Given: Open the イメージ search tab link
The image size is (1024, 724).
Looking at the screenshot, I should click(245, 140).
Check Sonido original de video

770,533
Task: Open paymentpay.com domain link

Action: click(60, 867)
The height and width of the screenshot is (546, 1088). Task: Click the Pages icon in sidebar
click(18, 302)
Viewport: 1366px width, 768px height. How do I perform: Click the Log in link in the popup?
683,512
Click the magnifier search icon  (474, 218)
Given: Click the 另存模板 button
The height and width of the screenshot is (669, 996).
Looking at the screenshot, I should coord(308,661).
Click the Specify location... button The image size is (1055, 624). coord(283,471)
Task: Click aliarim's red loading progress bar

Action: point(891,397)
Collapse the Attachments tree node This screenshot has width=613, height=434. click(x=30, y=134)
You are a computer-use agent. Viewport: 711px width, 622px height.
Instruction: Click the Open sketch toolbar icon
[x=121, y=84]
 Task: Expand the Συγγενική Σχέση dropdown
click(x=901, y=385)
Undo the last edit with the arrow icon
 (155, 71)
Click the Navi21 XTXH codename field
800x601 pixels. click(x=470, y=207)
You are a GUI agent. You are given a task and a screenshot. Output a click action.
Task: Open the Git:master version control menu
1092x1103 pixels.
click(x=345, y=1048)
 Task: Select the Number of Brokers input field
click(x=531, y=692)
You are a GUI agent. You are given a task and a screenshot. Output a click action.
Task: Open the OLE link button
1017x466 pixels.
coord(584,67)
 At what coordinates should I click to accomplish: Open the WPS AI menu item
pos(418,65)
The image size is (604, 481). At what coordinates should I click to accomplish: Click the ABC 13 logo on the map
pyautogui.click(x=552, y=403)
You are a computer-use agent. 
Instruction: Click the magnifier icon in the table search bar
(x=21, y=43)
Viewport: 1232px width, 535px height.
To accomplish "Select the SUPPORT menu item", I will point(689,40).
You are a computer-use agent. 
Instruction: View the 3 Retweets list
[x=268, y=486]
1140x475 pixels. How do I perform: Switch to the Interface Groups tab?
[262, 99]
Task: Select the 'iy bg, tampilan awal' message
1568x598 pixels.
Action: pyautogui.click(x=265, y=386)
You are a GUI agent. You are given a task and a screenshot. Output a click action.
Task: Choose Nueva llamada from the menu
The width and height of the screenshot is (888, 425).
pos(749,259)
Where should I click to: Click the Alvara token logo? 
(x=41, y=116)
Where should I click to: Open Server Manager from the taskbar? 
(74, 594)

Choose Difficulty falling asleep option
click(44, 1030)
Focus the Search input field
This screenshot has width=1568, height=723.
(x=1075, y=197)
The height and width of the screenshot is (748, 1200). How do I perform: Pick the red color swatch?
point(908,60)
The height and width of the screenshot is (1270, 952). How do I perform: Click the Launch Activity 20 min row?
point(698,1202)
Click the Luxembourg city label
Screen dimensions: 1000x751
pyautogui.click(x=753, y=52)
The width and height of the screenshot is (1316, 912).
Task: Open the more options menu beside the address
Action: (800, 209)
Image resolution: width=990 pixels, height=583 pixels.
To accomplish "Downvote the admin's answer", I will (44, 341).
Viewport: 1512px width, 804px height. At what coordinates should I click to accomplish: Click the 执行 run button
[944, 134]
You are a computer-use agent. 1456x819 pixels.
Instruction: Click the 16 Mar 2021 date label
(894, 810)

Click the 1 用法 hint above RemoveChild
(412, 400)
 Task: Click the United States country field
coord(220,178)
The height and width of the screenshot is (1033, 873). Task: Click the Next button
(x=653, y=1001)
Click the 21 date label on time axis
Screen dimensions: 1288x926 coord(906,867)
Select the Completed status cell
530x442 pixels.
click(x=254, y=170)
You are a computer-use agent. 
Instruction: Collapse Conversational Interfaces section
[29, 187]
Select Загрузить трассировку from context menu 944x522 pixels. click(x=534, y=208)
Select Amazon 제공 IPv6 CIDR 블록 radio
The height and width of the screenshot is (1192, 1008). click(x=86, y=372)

--------

BRIEF:
Rewrite the material above, swapping "Instruction" for "Command" everywhere it occurs and keeping every other line the same.

SOLUTION TO THIS PROBLEM:
Given: Open the イメージ search tab link
The image size is (1024, 724).
Looking at the screenshot, I should click(245, 140).
Check Sonido original de video

770,533
Task: Open paymentpay.com domain link

Action: click(60, 867)
The height and width of the screenshot is (546, 1088). Task: Click the Pages icon in sidebar
click(18, 302)
Viewport: 1366px width, 768px height. How do I perform: Click the Log in link in the popup?
683,512
Click the magnifier search icon  (474, 218)
Given: Click the 另存模板 button
The height and width of the screenshot is (669, 996).
Looking at the screenshot, I should coord(308,661).
Click the Specify location... button The image size is (1055, 624). coord(283,471)
Task: Click aliarim's red loading progress bar

Action: point(891,397)
Collapse the Attachments tree node This screenshot has width=613, height=434. click(x=30, y=134)
You are a computer-use agent. Viewport: 711px width, 622px height.
Command: Click the Open sketch toolbar icon
[x=121, y=84]
 Task: Expand the Συγγενική Σχέση dropdown
click(x=901, y=385)
Undo the last edit with the arrow icon
 (155, 71)
Click the Navi21 XTXH codename field
800x601 pixels. click(x=470, y=207)
You are a GUI agent. You are given a task and a screenshot. Output a click action.
Task: Open the Git:master version control menu
1092x1103 pixels.
click(x=345, y=1048)
 Task: Select the Number of Brokers input field
click(x=531, y=692)
You are a GUI agent. You are given a task and a screenshot. Output a click action.
Task: Open the OLE link button
1017x466 pixels.
coord(584,67)
 At what coordinates should I click to accomplish: Open the WPS AI menu item
pos(418,65)
The image size is (604, 481). At what coordinates should I click to accomplish: Click the ABC 13 logo on the map
pyautogui.click(x=552, y=403)
You are a computer-use agent. 
Command: Click the magnifier icon in the table search bar
(x=21, y=43)
Viewport: 1232px width, 535px height.
To accomplish "Select the SUPPORT menu item", I will point(689,40).
You are a computer-use agent. 
Command: View the 3 Retweets list
[x=268, y=486]
1140x475 pixels. How do I perform: Switch to the Interface Groups tab?
[262, 99]
Task: Select the 'iy bg, tampilan awal' message
1568x598 pixels.
Action: pyautogui.click(x=265, y=386)
You are a GUI agent. You are given a task and a screenshot. Output a click action.
Task: Choose Nueva llamada from the menu
The width and height of the screenshot is (888, 425).
pos(749,259)
Where should I click to: Click the Alvara token logo? 
(x=41, y=116)
Where should I click to: Open Server Manager from the taskbar? 
(74, 594)

Choose Difficulty falling asleep option
click(44, 1030)
Focus the Search input field
This screenshot has width=1568, height=723.
(x=1075, y=197)
The height and width of the screenshot is (748, 1200). How do I perform: Pick the red color swatch?
point(908,60)
The height and width of the screenshot is (1270, 952). How do I perform: Click the Launch Activity 20 min row?
point(698,1202)
Click the Luxembourg city label
Screen dimensions: 1000x751
pyautogui.click(x=753, y=52)
The width and height of the screenshot is (1316, 912).
Task: Open the more options menu beside the address
Action: (800, 209)
Image resolution: width=990 pixels, height=583 pixels.
To accomplish "Downvote the admin's answer", I will (44, 341).
Viewport: 1512px width, 804px height. At what coordinates should I click to accomplish: Click the 执行 run button
[944, 134]
You are a computer-use agent. 1456x819 pixels.
Command: Click the 16 Mar 2021 date label
(894, 810)

Click the 1 用法 hint above RemoveChild
(412, 400)
 Task: Click the United States country field
coord(220,178)
The height and width of the screenshot is (1033, 873). Task: Click the Next button
(x=653, y=1001)
Click the 21 date label on time axis
Screen dimensions: 1288x926 coord(906,867)
Select the Completed status cell
530x442 pixels.
click(x=254, y=170)
You are a computer-use agent. 
Command: Collapse Conversational Interfaces section
[29, 187]
Select Загрузить трассировку from context menu 944x522 pixels. click(x=534, y=208)
Select Amazon 제공 IPv6 CIDR 블록 radio
The height and width of the screenshot is (1192, 1008). click(x=86, y=372)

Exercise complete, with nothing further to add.